Aim of the task -
Give back each of the records below, line for line, with no changes.

Dataset -
--
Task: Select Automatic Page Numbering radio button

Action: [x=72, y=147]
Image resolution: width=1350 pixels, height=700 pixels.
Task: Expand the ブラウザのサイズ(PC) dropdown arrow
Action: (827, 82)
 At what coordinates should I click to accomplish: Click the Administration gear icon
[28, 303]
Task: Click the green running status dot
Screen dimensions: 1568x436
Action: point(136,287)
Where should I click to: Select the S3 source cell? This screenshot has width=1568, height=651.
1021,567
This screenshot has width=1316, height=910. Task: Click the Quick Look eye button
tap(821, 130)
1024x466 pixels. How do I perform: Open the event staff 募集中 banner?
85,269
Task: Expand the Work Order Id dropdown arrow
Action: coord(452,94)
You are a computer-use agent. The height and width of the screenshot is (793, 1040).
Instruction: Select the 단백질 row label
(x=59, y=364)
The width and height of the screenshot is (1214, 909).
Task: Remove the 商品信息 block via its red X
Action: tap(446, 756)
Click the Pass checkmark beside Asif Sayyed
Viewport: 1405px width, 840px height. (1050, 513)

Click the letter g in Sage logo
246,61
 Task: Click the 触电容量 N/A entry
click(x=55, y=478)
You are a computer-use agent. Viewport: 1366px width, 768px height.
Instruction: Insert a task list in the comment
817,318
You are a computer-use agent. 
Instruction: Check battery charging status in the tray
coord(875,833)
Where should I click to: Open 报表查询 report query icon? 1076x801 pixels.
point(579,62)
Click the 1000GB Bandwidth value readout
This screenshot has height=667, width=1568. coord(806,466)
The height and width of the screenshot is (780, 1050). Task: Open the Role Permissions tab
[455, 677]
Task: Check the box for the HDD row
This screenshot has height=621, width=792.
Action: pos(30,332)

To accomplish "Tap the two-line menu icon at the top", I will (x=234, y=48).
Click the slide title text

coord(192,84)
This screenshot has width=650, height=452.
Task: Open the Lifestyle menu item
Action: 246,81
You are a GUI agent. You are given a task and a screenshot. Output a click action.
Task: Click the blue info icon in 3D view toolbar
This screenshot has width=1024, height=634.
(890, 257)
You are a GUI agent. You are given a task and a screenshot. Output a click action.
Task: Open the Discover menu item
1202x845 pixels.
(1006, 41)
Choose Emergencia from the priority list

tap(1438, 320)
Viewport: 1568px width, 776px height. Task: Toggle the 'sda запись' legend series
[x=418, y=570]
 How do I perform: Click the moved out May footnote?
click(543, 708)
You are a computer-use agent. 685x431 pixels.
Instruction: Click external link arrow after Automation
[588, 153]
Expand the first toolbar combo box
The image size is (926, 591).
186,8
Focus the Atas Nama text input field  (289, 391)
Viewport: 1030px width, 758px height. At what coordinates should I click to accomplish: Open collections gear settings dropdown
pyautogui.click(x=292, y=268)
--
Result for this exercise -
Task: Select Automatic Page Numbering radio button

Action: [x=72, y=147]
Image resolution: width=1350 pixels, height=700 pixels.
Task: Expand the ブラウザのサイズ(PC) dropdown arrow
Action: (827, 82)
 At what coordinates should I click to accomplish: Click the Administration gear icon
[28, 303]
Task: Click the green running status dot
Screen dimensions: 1568x436
Action: point(136,287)
Where should I click to: Select the S3 source cell? This screenshot has width=1568, height=651.
1021,567
This screenshot has width=1316, height=910. Task: Click the Quick Look eye button
tap(821, 130)
1024x466 pixels. How do I perform: Open the event staff 募集中 banner?
85,269
Task: Expand the Work Order Id dropdown arrow
Action: coord(452,94)
You are a computer-use agent. The height and width of the screenshot is (793, 1040).
Instruction: Select the 단백질 row label
(x=59, y=364)
The width and height of the screenshot is (1214, 909).
Task: Remove the 商品信息 block via its red X
Action: tap(446, 756)
Click the Pass checkmark beside Asif Sayyed
Viewport: 1405px width, 840px height. (1050, 513)

Click the letter g in Sage logo
246,61
 Task: Click the 触电容量 N/A entry
click(x=55, y=478)
You are a computer-use agent. Viewport: 1366px width, 768px height.
Instruction: Insert a task list in the comment
817,318
You are a computer-use agent. 
Instruction: Check battery charging status in the tray
coord(875,833)
Where should I click to: Open 报表查询 report query icon? 1076x801 pixels.
point(579,62)
Click the 1000GB Bandwidth value readout
This screenshot has height=667, width=1568. coord(806,466)
The height and width of the screenshot is (780, 1050). Task: Open the Role Permissions tab
[455, 677]
Task: Check the box for the HDD row
This screenshot has height=621, width=792.
Action: pos(30,332)

To accomplish "Tap the two-line menu icon at the top", I will (x=234, y=48).
Click the slide title text

coord(192,84)
This screenshot has width=650, height=452.
Task: Open the Lifestyle menu item
Action: 246,81
You are a GUI agent. You are given a task and a screenshot. Output a click action.
Task: Click the blue info icon in 3D view toolbar
This screenshot has width=1024, height=634.
(890, 257)
You are a GUI agent. You are given a task and a screenshot. Output a click action.
Task: Open the Discover menu item
1202x845 pixels.
(1006, 41)
Choose Emergencia from the priority list

tap(1438, 320)
Viewport: 1568px width, 776px height. Task: Toggle the 'sda запись' legend series
[x=418, y=570]
 How do I perform: Click the moved out May footnote?
click(543, 708)
You are a computer-use agent. 685x431 pixels.
Instruction: Click external link arrow after Automation
[588, 153]
Expand the first toolbar combo box
The image size is (926, 591).
186,8
Focus the Atas Nama text input field  (289, 391)
Viewport: 1030px width, 758px height. At what coordinates should I click to accomplish: Open collections gear settings dropdown
pyautogui.click(x=292, y=268)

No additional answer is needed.